→ Source material:
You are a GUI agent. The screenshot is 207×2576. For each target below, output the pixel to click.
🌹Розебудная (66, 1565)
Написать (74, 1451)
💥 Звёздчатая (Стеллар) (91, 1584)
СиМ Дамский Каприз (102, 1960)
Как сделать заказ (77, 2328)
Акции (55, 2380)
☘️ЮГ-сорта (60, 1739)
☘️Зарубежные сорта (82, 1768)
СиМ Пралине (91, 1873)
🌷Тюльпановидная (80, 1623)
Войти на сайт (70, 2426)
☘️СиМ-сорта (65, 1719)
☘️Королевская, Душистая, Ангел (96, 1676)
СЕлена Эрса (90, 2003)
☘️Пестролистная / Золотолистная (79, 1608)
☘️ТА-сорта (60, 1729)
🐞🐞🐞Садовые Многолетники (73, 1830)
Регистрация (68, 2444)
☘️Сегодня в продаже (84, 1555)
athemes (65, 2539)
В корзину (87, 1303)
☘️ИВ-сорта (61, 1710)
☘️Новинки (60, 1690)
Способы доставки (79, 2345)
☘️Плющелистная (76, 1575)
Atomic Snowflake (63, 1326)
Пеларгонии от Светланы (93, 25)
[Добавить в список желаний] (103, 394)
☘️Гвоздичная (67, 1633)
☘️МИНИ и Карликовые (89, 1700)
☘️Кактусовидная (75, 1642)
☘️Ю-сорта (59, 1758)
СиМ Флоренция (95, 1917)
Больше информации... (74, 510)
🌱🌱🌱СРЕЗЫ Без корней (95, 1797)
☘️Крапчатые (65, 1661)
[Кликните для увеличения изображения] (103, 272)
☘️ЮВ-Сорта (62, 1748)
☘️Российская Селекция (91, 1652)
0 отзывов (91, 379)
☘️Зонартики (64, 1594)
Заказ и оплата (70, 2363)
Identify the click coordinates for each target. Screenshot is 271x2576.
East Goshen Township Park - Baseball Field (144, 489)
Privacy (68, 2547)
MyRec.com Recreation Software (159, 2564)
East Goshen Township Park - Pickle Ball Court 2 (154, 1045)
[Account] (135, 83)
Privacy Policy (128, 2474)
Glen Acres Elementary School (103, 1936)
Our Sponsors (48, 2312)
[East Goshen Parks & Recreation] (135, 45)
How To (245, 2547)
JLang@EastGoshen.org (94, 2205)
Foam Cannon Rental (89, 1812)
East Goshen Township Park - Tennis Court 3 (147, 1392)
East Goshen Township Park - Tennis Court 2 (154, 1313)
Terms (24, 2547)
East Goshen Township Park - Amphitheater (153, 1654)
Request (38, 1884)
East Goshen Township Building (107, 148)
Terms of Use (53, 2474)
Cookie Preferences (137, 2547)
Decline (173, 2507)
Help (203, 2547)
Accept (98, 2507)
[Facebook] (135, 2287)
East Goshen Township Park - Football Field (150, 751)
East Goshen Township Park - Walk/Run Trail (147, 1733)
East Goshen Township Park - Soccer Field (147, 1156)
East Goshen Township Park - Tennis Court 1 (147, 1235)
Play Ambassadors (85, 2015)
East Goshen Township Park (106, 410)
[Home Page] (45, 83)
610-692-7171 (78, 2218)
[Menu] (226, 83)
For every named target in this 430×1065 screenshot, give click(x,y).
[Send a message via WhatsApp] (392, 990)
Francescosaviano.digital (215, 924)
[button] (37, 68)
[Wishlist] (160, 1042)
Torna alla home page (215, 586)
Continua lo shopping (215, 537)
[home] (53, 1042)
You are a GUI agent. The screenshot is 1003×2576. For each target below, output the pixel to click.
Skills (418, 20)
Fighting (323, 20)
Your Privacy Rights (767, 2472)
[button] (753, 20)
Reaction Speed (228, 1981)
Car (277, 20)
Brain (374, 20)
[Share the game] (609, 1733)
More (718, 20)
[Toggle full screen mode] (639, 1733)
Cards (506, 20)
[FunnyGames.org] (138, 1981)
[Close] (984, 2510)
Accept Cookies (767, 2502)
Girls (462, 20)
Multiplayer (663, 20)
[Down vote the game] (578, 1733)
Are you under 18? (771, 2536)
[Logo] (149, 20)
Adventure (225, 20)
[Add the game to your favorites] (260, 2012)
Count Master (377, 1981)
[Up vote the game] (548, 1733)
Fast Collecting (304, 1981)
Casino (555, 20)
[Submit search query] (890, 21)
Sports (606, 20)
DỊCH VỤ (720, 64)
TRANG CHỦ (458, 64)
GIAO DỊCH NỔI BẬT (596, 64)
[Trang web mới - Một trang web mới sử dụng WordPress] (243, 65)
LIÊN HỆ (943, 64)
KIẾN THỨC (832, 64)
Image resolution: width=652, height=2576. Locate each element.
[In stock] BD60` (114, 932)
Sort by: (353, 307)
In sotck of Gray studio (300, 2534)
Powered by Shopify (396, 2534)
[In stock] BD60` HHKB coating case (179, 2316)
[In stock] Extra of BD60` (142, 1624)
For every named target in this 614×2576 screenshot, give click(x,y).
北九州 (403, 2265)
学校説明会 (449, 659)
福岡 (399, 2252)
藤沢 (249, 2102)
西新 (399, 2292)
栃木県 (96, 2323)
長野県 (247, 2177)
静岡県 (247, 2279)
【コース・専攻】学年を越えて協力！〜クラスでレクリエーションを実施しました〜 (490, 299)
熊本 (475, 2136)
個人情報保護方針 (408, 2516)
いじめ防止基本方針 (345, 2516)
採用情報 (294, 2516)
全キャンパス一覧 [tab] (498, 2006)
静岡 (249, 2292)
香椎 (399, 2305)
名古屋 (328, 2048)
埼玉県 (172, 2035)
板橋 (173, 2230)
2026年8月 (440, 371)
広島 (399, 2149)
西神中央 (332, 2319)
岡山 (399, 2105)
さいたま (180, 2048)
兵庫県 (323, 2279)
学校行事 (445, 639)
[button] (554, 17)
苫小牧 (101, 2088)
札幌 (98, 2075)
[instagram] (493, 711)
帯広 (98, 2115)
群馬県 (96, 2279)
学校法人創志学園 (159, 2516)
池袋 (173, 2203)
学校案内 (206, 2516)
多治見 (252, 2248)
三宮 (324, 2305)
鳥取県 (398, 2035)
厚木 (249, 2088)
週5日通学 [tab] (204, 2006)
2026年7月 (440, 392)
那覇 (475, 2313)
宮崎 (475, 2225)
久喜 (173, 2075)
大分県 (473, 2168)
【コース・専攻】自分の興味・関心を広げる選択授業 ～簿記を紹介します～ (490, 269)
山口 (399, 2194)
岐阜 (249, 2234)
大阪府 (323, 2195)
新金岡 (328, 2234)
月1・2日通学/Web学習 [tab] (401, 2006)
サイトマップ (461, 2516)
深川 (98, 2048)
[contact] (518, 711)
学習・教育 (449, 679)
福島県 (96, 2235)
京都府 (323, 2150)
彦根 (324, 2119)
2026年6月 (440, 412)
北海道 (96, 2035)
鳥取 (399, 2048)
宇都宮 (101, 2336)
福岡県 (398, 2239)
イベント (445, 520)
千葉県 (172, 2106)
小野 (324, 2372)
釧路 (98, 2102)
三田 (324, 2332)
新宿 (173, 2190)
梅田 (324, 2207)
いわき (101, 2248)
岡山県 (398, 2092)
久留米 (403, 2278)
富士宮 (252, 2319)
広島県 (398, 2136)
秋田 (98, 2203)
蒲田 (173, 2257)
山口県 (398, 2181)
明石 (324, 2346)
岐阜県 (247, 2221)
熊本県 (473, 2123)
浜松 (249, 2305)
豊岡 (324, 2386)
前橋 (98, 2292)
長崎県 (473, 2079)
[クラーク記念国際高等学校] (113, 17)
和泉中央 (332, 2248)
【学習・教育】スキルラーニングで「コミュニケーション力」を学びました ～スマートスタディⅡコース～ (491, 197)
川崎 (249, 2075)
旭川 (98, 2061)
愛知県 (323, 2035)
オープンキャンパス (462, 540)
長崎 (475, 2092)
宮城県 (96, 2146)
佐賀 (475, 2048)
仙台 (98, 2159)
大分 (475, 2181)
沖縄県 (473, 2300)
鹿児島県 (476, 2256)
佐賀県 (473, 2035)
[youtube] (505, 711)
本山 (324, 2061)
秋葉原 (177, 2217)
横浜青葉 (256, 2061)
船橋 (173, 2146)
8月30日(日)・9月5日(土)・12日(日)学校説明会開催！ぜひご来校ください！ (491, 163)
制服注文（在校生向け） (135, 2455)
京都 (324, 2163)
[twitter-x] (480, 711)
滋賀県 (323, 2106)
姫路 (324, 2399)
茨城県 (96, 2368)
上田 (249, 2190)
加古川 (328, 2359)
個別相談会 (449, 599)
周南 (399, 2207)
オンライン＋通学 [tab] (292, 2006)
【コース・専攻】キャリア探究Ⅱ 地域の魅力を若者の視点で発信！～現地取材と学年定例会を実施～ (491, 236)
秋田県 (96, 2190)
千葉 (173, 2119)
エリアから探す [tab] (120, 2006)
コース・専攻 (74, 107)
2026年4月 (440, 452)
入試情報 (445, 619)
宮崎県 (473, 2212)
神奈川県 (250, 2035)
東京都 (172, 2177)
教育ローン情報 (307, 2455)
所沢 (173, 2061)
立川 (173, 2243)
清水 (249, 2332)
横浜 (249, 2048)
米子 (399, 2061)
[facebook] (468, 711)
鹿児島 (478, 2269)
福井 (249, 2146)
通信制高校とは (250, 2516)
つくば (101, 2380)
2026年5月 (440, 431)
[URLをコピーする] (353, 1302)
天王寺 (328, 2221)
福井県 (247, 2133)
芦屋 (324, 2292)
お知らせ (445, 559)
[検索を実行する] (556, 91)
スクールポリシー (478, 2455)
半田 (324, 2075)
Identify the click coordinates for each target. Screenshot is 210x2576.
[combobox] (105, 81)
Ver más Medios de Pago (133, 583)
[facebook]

→ What is being asked: Working from the entries above, find every line in which the word "Tennis" occurs and copy it.

→ Result of the exercise:
East Goshen Township Park - Tennis Court 3 (147, 1392)
East Goshen Township Park - Tennis Court 2 (154, 1313)
East Goshen Township Park - Tennis Court 1 (147, 1235)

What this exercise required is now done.